Source data:
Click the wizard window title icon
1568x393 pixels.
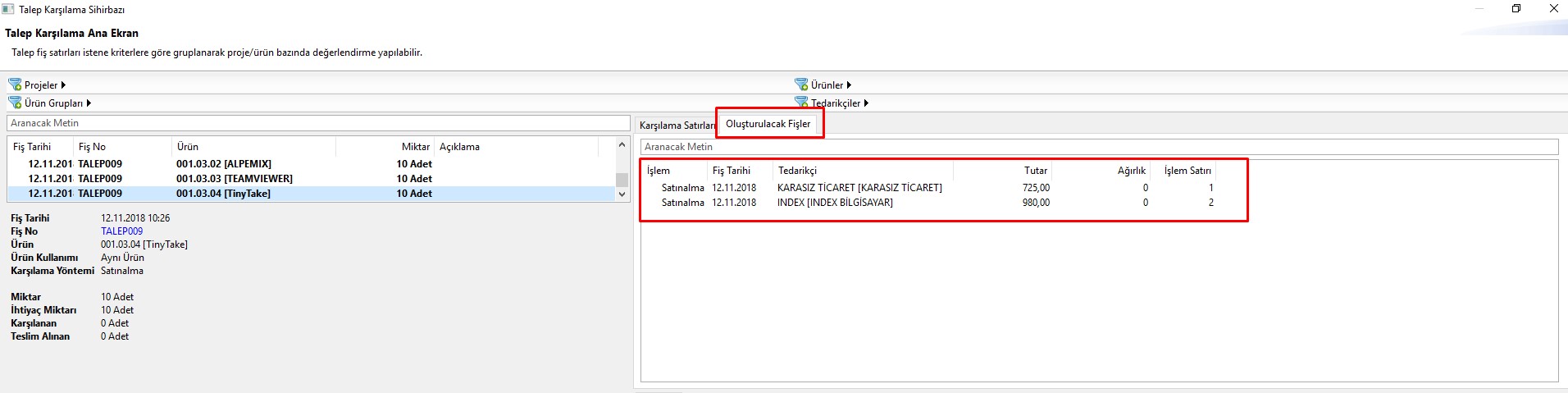(8, 9)
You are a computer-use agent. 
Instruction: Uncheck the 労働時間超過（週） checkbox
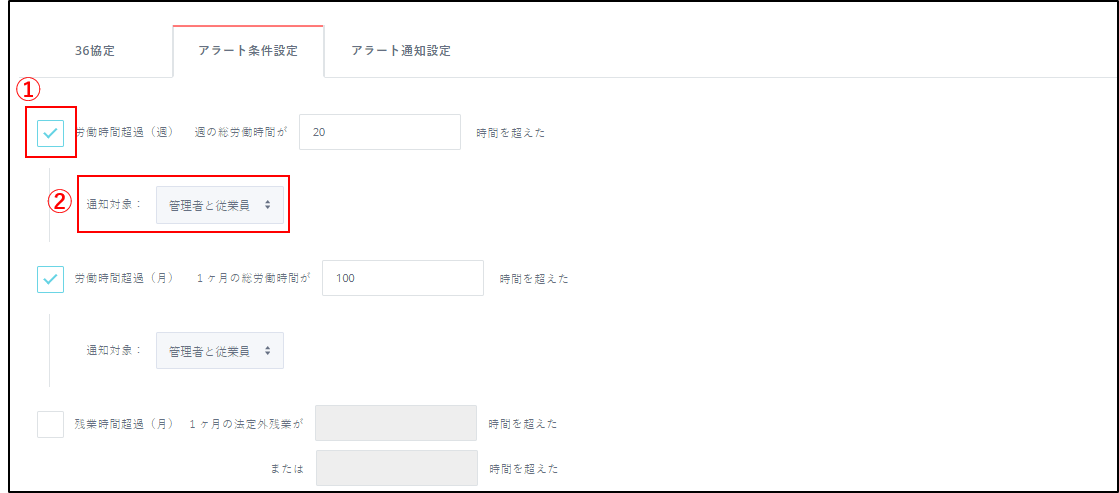(51, 132)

Work to complete:
Return every line of the data above word for word, but leave out the pictures.

The answer:
Click the wizard window title icon
1568x393 pixels.
(8, 9)
You are a computer-use agent. 
Instruction: Uncheck the 労働時間超過（週） checkbox
(51, 132)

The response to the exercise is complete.